8.1.5.2 Neutron Absorber Tests Qualification tests are used to demonstrate suitability and durability for a specific application.

The applicant presented specifications that will be used to qualify a new borated material or changes to an existing borated material. Qualification testing is required for neutron absorber material specifications that were:

(1) not previously qualified; (2) previously qualified, but manufactured by a new supplier; and (3) previously qualified, but with changes in key process controls.

Key process controls for producing the neutron absorber material used for qualification testing shall be the same as those used for commercial production. Qualification testing shall demonstrate consistency between lots (2 minimum). The applicant has stated that non-conforming material shall be evaluated within NAC Internationals quality assurance program.

Qualification tests of the neutron absorber material, described by the applicant in the SAR, include the following:

  • Thermal conductivity qualification testing of the neutron absorber materials shall conform to ASTM E1225 ASTM E1461, or an equivalent method.
  • Yield strength qualification testing of the neutron absorber shall conform to ASTM Test Method B557/B557M, E8 or E21.
  • The 10B areal density is measured through neutron attenuation testing using a collimated thermal neutron beam. Based on the MAGNASTOR required minimum effective areal density of 10B - 0.036, 0.030 or 0.027 g/cm2 for the PWR basket and 0.027, 0.0225 or 0.020 g/cm2 for the BWR basket, the minimum areal density specified shall be verified for each lot at the 95% probability, 95% confidence level (also expressed as 95/95 level) or better.
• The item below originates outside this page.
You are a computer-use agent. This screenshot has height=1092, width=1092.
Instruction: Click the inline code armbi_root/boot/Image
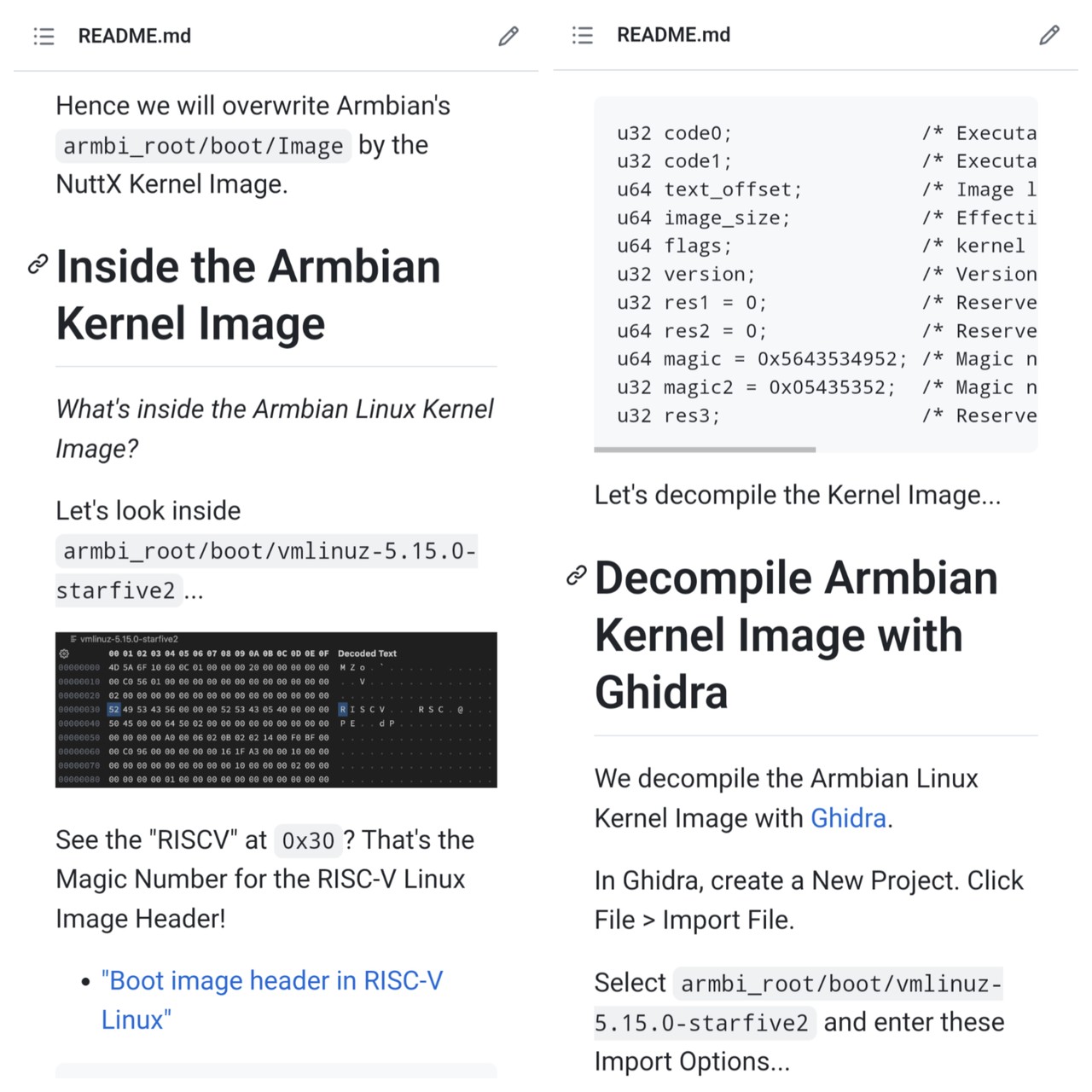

The required minimum actual 10B loading in a neutron absorber sheet is determined based on the effectiveness of the material75% for Boral and 90% for borated aluminum alloys and for borated metal matrix composite. All neutron absorber material acceptance verification will be conducted in accordance with the NAC Internationals quality assurance program.

The Boral neutron absorbing material is an aluminum matrix material formed from aluminum and boron-carbide. The mixing of the aluminum and boron-carbide powder forming the neutron absorber material is controlled to assure the required 10B areal density. The constituents of the neutron absorber material shall be verified by chemical testing and by dimensional measurement to ensure the quality of the finished plate or sheet. The results of all neutron absorber material tests and inspections, including the results of wet chemistry coupon testing, are documented and become part of the quality assurance records documentation package for the fuel tube and basket assembly.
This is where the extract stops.